Understanding why you feel shaky and sweaty between meals starts with hypoglycemia—low blood sugar. While occasional dips in glucose are normal, repeated or severe episodes deserve attention. This guide explains causes, symptoms, diagnosis and management of hypoglycemia, helping you stay informed and in control.

What Is Hypoglycemia?
Hypoglycemia happens when your blood sugar (glucose) drops below normal levels—generally under 70 mg/dL. Glucose is your body's main energy source. When levels dip too low, your brain and muscles don't get enough fuel, triggering warning signs so you can correct the drop.

Why It Matters
• Energy crash: Low glucose leads to tiredness, weakness and difficulty concentrating.
• Safety: Severe hypoglycemia can cause fainting, seizures or accidents if you're driving or working at heights.
• Underlying conditions: Recurring lows may signal diabetes-related medication issues or other health problems.

Common Causes of Hypoglycemia Between Meals

  1. Skipping or delaying meals
    – Going too long without eating uses up stored glucose.
    – Busy schedules often push meals aside, leading to unexpected drops.
  2. High-intensity exercise
    – Muscles burn extra glucose during and after workouts.
    – Exercising on an empty stomach increases risk.
  3. Diabetes treatments
    – Insulin or sulfonylureas can push blood sugar too low if dosages aren't matched to food intake.
    – Injecting insulin without eating soon after.
  4. Alcohol consumption
    – Alcohol blocks your liver from releasing stored glucose.
    – Even moderate drinking between meals can trigger lows.
  5. Reactive (post-prandial) hypoglycemia
    – A spike in insulin 2–4 hours after a high-carb meal floods your bloodstream and then overshoots.
  6. Rare health issues
    – Hormone deficiencies (cortisol, growth hormone)
    – Insulin-producing tumors (insulinoma)
    – Severe liver or kidney disease

Recognizing Symptoms
Early signs let you act fast to avoid a full crash.
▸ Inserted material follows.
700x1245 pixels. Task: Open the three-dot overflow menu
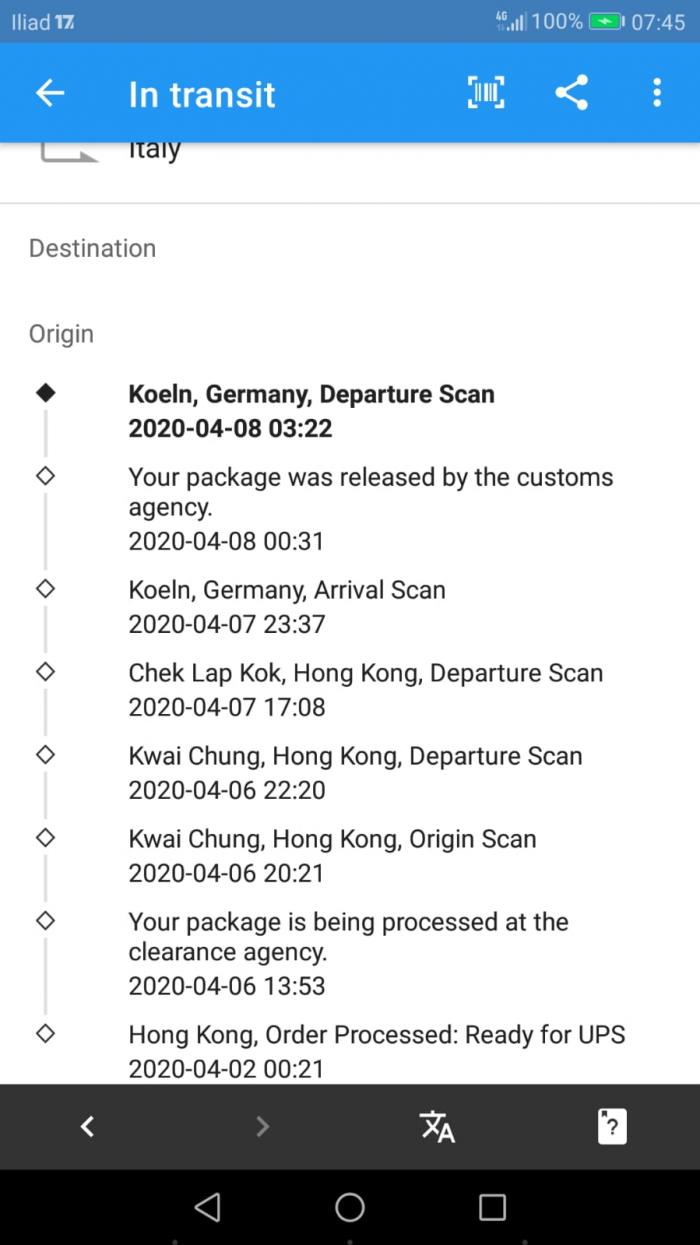point(656,93)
Symptoms can vary person to person, but often include:

• Shakiness or tremors
• Sweating (even when you're not hot)
• Hunger pangs or nausea
• Anxiety or irritability
• Heart palpitations
• Lightheadedness or dizziness
• Difficulty concentrating
• Blurred vision

If hypoglycemia worsens, you may experience:
• Confusion or slurred speech
• Loss of coordination
• Extreme fatigue or weakness
• Seizures
• Loss of consciousness

When to Check Your Blood Sugar
If you have a glucometer, test when you feel symptoms. Confirming a low reading (<70 mg/dL) guides your next steps. Keeping a log of symptoms and readings can help you and your doctor spot patterns.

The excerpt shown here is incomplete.